━━━ Given records

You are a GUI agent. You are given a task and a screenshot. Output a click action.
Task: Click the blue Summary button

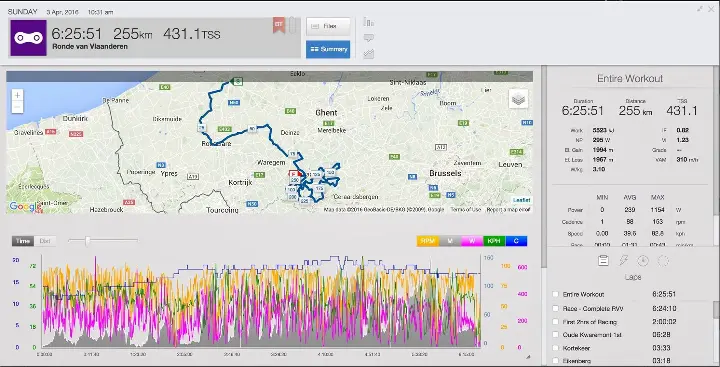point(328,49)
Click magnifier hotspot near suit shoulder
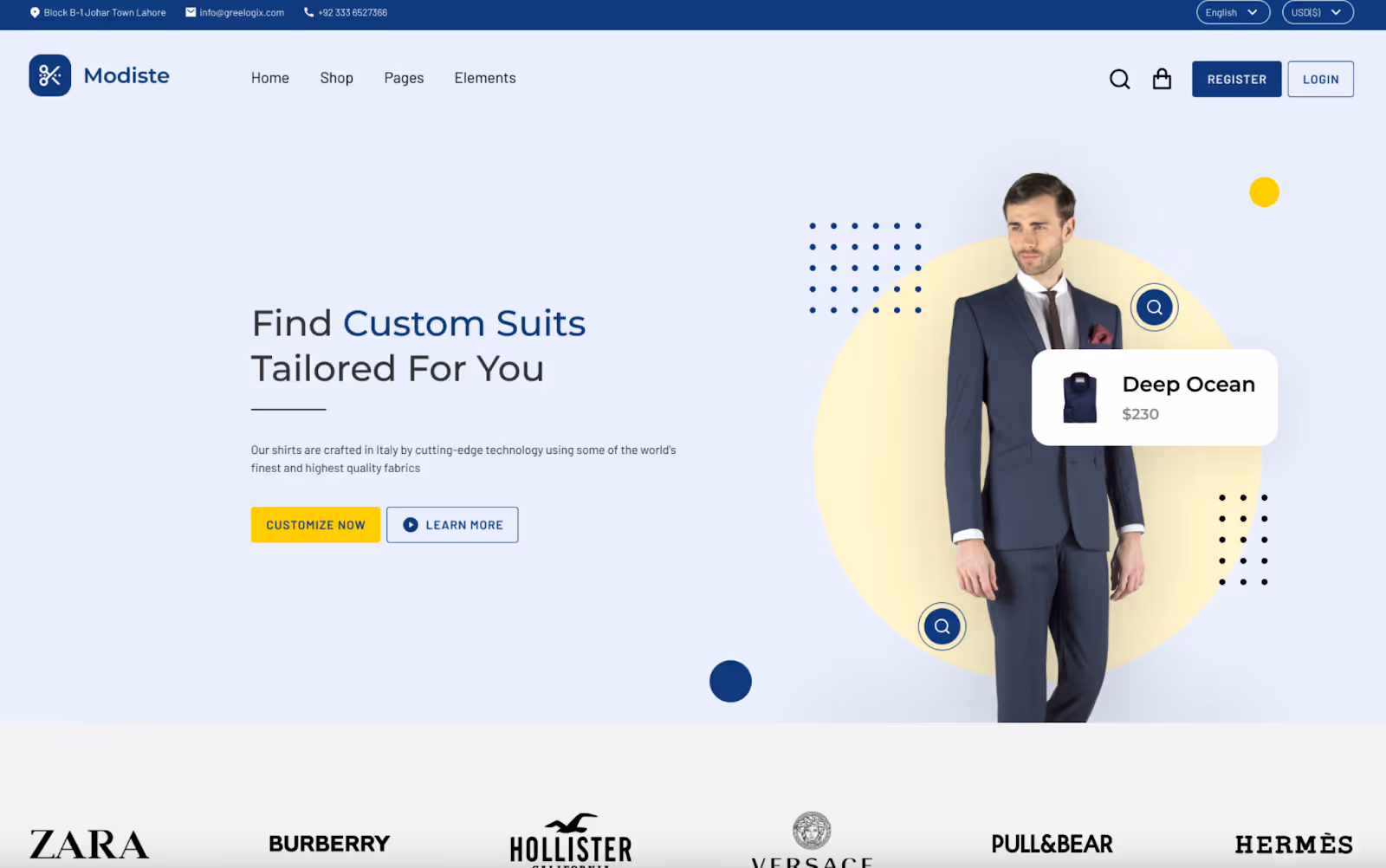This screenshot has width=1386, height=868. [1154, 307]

━━━━━━

**Requirements**
Present every line of the records above as a numbered list, skipping blank lines and leaving the pictures out.

**Exercise answer**
1. You are a GUI agent. You are given a task and a screenshot. Output a click action.
2. Task: Click the blue Summary button
3. point(328,49)
4. Click magnifier hotspot near suit shoulder
5. This screenshot has width=1386, height=868. [1154, 307]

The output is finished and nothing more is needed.